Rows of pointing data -
>> begin
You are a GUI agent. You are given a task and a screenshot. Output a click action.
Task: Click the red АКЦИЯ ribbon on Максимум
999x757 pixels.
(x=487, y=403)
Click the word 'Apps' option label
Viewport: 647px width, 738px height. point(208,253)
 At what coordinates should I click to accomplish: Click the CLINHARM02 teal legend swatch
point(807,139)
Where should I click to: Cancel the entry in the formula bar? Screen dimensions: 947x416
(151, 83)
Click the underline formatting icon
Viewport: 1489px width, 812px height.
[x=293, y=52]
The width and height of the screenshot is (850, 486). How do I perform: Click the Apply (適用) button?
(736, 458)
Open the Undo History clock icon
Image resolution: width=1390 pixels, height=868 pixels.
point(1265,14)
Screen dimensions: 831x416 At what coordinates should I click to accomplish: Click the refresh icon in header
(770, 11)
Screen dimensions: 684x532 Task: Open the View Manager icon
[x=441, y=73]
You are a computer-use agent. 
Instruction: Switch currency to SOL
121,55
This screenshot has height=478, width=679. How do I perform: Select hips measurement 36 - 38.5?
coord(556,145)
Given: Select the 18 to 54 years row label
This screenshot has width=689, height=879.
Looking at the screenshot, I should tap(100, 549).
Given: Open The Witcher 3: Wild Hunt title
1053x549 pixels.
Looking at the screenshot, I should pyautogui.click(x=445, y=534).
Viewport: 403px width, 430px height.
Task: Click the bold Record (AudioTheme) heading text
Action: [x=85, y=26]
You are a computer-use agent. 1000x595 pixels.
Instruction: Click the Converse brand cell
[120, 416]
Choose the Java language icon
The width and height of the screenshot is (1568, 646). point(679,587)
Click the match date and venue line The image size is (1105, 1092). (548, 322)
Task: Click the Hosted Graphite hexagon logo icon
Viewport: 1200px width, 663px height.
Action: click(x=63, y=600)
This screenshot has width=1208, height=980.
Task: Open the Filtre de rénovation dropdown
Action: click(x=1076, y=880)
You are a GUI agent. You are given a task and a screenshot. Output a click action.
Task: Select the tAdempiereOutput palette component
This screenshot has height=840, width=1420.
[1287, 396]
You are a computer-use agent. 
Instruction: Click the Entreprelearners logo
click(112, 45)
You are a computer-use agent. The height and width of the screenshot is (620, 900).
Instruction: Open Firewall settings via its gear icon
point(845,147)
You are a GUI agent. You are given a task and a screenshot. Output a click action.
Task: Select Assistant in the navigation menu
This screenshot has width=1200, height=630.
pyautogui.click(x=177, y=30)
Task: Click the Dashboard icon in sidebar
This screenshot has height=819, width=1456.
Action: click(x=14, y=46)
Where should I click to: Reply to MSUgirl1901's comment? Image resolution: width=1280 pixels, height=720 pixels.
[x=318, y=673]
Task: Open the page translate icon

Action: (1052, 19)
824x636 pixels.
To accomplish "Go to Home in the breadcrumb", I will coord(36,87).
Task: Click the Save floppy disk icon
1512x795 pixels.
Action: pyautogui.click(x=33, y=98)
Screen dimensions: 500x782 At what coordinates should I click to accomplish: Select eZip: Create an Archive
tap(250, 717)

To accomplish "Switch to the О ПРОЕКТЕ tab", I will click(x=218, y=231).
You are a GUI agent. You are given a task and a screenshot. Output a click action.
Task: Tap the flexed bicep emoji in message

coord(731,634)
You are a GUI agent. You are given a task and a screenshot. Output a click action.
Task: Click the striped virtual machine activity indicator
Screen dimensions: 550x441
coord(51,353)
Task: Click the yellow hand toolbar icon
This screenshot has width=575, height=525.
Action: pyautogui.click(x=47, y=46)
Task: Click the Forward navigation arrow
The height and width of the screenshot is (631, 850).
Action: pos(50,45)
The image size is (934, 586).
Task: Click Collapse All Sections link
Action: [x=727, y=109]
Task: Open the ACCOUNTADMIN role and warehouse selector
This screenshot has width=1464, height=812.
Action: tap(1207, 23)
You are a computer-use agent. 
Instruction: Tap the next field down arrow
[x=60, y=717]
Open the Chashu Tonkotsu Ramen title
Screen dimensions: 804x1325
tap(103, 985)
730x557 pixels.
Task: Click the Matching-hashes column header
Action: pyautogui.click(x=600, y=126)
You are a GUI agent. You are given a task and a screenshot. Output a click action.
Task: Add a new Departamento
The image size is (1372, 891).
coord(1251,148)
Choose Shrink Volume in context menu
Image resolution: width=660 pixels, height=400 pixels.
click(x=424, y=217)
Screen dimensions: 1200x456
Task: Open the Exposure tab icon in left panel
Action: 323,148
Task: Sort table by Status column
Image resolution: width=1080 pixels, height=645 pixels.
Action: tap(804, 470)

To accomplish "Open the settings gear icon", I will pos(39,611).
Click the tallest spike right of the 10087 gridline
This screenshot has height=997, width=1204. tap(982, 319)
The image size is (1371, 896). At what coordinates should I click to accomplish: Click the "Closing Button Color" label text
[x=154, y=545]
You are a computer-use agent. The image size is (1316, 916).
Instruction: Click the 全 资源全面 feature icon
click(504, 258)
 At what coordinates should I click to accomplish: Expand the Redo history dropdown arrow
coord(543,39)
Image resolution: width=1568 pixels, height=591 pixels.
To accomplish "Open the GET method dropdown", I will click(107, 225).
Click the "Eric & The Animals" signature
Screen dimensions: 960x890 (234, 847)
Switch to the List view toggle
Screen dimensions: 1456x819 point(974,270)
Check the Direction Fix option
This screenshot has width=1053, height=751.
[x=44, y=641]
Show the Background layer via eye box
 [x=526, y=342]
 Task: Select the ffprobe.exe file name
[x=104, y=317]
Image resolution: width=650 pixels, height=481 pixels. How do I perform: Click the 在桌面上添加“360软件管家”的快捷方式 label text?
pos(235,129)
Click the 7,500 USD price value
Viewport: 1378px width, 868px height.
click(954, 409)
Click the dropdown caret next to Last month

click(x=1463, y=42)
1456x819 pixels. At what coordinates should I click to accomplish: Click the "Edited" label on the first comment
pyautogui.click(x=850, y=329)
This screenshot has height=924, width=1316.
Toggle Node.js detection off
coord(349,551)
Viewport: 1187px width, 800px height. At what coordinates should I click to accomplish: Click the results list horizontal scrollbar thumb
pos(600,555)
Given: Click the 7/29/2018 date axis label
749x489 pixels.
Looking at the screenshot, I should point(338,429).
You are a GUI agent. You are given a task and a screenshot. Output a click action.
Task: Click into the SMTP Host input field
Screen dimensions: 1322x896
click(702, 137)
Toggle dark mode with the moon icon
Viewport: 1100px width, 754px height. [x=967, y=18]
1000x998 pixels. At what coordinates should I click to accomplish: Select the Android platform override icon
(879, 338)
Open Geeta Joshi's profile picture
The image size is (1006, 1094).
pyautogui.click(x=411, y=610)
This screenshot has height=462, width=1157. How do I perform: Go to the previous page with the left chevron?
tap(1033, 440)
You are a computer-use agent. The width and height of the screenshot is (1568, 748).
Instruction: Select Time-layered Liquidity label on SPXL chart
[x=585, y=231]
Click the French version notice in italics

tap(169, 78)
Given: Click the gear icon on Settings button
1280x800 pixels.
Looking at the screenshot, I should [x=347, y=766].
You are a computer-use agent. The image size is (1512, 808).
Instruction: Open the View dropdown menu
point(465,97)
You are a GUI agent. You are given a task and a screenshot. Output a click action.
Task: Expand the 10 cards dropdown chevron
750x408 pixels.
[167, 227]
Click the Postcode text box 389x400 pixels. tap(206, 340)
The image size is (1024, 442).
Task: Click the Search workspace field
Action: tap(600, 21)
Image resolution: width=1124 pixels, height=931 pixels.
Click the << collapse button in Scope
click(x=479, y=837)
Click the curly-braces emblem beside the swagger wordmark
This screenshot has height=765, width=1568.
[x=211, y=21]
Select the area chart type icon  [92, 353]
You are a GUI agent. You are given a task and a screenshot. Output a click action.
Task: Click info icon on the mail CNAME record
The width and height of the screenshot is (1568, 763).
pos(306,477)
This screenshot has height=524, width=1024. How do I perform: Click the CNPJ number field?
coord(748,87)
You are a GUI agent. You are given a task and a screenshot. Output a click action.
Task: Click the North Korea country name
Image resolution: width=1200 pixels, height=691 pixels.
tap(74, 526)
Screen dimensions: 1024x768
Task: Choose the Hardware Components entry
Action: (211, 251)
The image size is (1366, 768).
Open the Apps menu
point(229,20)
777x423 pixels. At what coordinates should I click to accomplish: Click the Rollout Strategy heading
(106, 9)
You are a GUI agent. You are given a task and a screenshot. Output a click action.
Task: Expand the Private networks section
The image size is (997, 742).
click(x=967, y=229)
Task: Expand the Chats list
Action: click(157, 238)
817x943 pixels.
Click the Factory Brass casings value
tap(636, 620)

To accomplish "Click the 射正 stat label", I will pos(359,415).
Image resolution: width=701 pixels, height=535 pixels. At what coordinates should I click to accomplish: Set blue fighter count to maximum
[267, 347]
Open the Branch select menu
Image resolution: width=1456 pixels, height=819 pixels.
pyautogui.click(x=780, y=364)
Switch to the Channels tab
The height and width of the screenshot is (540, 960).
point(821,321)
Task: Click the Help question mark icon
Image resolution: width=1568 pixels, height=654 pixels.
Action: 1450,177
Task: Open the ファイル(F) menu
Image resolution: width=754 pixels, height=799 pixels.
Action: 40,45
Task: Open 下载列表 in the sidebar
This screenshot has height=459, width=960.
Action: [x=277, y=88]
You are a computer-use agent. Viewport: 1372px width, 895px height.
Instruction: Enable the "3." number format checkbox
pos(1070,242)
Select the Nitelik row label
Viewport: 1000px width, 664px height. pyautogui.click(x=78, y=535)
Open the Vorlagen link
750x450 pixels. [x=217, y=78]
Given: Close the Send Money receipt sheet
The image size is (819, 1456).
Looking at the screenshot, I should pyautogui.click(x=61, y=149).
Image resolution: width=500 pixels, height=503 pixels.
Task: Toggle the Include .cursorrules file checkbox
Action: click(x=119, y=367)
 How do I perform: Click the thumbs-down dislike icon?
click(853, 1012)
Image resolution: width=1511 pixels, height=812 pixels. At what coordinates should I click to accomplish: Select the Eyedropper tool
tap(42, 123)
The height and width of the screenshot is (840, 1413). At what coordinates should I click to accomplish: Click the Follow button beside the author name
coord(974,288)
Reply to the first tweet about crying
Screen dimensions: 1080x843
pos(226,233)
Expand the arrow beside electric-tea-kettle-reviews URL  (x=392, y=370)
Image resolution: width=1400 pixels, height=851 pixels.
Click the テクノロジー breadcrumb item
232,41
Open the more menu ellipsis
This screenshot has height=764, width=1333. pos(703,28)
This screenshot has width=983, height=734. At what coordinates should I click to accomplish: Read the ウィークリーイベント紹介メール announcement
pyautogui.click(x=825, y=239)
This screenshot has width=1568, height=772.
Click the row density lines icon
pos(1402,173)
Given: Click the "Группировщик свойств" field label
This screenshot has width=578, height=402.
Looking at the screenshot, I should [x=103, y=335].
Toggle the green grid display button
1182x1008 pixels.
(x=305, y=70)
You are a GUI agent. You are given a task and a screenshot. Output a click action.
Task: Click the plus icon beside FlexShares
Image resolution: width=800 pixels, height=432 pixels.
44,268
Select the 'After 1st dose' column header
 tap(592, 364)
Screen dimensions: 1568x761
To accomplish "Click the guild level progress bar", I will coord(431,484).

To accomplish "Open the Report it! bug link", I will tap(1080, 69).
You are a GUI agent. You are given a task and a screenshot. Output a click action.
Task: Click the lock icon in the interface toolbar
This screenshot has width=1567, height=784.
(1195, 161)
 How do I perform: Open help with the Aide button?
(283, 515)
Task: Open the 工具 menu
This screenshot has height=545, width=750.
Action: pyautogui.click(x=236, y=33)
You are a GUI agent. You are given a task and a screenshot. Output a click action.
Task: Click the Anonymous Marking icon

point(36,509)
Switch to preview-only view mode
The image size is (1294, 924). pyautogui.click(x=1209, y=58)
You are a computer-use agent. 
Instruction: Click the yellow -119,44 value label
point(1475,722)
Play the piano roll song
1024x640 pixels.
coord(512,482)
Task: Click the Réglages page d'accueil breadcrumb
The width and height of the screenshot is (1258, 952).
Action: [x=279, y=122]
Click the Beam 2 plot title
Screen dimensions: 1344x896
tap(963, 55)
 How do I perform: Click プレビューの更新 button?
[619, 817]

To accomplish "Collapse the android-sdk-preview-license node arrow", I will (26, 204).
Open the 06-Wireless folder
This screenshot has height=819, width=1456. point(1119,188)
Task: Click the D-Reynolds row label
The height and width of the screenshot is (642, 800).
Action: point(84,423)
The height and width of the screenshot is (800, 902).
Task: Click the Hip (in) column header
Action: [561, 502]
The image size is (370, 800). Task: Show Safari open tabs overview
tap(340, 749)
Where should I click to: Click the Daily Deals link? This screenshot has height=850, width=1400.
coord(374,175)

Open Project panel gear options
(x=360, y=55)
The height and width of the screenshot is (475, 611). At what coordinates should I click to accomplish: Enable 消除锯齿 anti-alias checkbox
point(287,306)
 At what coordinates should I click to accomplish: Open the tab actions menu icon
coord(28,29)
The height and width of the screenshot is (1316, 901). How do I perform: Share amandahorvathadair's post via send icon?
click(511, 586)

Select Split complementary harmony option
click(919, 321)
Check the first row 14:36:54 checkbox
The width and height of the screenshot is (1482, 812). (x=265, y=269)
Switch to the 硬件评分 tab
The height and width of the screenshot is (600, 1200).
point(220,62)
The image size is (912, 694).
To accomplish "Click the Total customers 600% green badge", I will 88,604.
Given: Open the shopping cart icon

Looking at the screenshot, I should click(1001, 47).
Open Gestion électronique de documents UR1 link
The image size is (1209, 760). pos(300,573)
>> end
WORK TO DO - Copy the listing from the line containing "This screenshot has height=924, width=1316." through the line containing "pos(600,555)", requests included, and shift every coordinate in the answers up by 116. Give only those lines.

RESPONSE -
This screenshot has height=924, width=1316.
Toggle Node.js detection off
coord(465,667)
Viewport: 1187px width, 800px height. At what coordinates should I click to accomplish: Click the results list horizontal scrollbar thumb
pos(716,671)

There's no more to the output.